20/02/2024 18:05
Una settimana dispendiosa in termini di energie fisiche e
mentali. Dallo scontro diretto con la Gallinese, passando per i supplementari
(ed i rigori) contro il Cus Palermo nel martedì di Coppa Italia. E così la
Nausicaa ha sofferto in casa de La Sportiva Cariatese (avversario di spessore),
ma, nonostante ciò, ha ribaltato tutto e si è presa tre punti fondamentali per
rafforzare la leadership del massimo campionato calabrese.
“Certo, la Coppa Italia ci ha tolto tante energie, ma allo
stesso tempo ha contribuito a compattare ancora di più la squadra, dandoci la
carica che serve per uscire a testa alta dalle difficoltà – ammette capitan
Riccardo Parafati ai nostri microfoni. – Abbiamo dimostrato di saper affrontare
qualsiasi campo grazie alla forza del gruppo, andando oltre lo stress fisico”.
Tre punti che lanciano l’ennesimo segnale, consolidando il
primato a cinque giornate dalla fine…
“Vincere a cariati è stato importantissimo. Mancano ancora
delle trasferte dure, con insidie non indifferenti, ma noi siamo pronti a
coronare il nostro sogno e quello di un’intera cittadina che crede in noi”.
Prossimo turno col Città di Fiore, poi ci sarà l’Aradeo in
Coppa Italia e si chiuderà a Paola: trittico importante all’orizzonte…
“Sabato, in casa con il Città di Fiore sarà una partita
tosta. Loro sono una squadra ostica, ma non possiamo fallire all’interno delle
nostre mura. La Coppa Italia è qualcosa che va oltre le nostre aspettative e
non costituisce l’obiettivo principale, ma di certo, viste le soddisfazioni
raggiunte, sarei bugiardo se dicessi che ci è totalmente indifferente. Paola
rientra tra quelle trasferte di cui parlavo prima. La nostra vittoria
consoliderebbe il vantaggio sulla seconda a tre gare dal termine di questo
campionato, ma c’è ancora molta strada da percorrere”.

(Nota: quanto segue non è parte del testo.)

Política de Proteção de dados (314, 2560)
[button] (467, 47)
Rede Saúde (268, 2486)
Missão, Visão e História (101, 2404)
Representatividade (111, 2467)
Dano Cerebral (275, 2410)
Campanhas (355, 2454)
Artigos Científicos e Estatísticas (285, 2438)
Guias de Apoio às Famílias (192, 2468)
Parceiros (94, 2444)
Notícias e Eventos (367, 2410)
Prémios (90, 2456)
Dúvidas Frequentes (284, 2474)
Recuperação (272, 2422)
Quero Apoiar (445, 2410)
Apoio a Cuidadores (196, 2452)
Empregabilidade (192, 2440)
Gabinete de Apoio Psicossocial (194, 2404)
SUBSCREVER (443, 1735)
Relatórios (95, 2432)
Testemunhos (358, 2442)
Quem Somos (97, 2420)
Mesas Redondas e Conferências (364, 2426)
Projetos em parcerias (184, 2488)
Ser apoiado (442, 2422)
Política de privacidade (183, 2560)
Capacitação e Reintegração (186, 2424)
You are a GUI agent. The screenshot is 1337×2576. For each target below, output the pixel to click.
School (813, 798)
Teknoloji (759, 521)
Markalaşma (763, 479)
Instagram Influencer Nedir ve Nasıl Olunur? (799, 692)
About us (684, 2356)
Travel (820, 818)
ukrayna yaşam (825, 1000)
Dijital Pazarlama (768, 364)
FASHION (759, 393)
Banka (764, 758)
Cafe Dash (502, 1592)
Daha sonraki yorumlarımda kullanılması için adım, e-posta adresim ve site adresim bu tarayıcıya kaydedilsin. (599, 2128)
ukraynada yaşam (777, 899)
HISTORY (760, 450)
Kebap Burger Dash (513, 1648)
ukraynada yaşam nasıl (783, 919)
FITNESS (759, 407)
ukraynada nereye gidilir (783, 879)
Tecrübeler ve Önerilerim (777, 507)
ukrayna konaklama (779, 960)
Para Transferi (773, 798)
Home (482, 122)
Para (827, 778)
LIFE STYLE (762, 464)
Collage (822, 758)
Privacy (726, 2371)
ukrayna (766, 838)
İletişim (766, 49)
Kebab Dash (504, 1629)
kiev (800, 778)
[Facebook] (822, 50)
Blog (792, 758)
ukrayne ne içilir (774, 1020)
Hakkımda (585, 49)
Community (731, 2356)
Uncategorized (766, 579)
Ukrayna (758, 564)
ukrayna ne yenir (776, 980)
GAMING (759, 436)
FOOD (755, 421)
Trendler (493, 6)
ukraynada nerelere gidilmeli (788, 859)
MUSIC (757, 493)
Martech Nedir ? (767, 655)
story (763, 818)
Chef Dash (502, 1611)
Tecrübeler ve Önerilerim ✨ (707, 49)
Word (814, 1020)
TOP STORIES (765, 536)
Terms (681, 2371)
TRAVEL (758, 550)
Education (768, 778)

Il capitano gonfia il petto d’orgoglio e conclude.
“Va riconosciuto il giusto merito alla mia società, che ci
valorizza e ci sostiene quotidianamente. Parto dal nostro presidente, Vittorio
Gualtieri, dal vicepresidente Alfonso Samà, il DG Stefano Lijoi e il DS
Francesco Cristofaro, con i quali si è creato un legame forte negli anni,
passando per il team manager Galileo Frustaci, l’addetto stampa Rolando Greco e
i dirigenti tutti, tra cui Gerardo e Luca Ramogida. Vorrei ringraziare anche lo
staff tecnico, il mister Marco De Marchi e il vice Cristian Castanò, oltre al
nostro meraviglioso preparatore atletico Andrea Parentela con i nostri medici
Gabriele Francavilla e Giuseppe Tedesco. Infine, una menzione speciale va ai
miei ragazzi, la mia squadra, o meglio la mia famiglia”.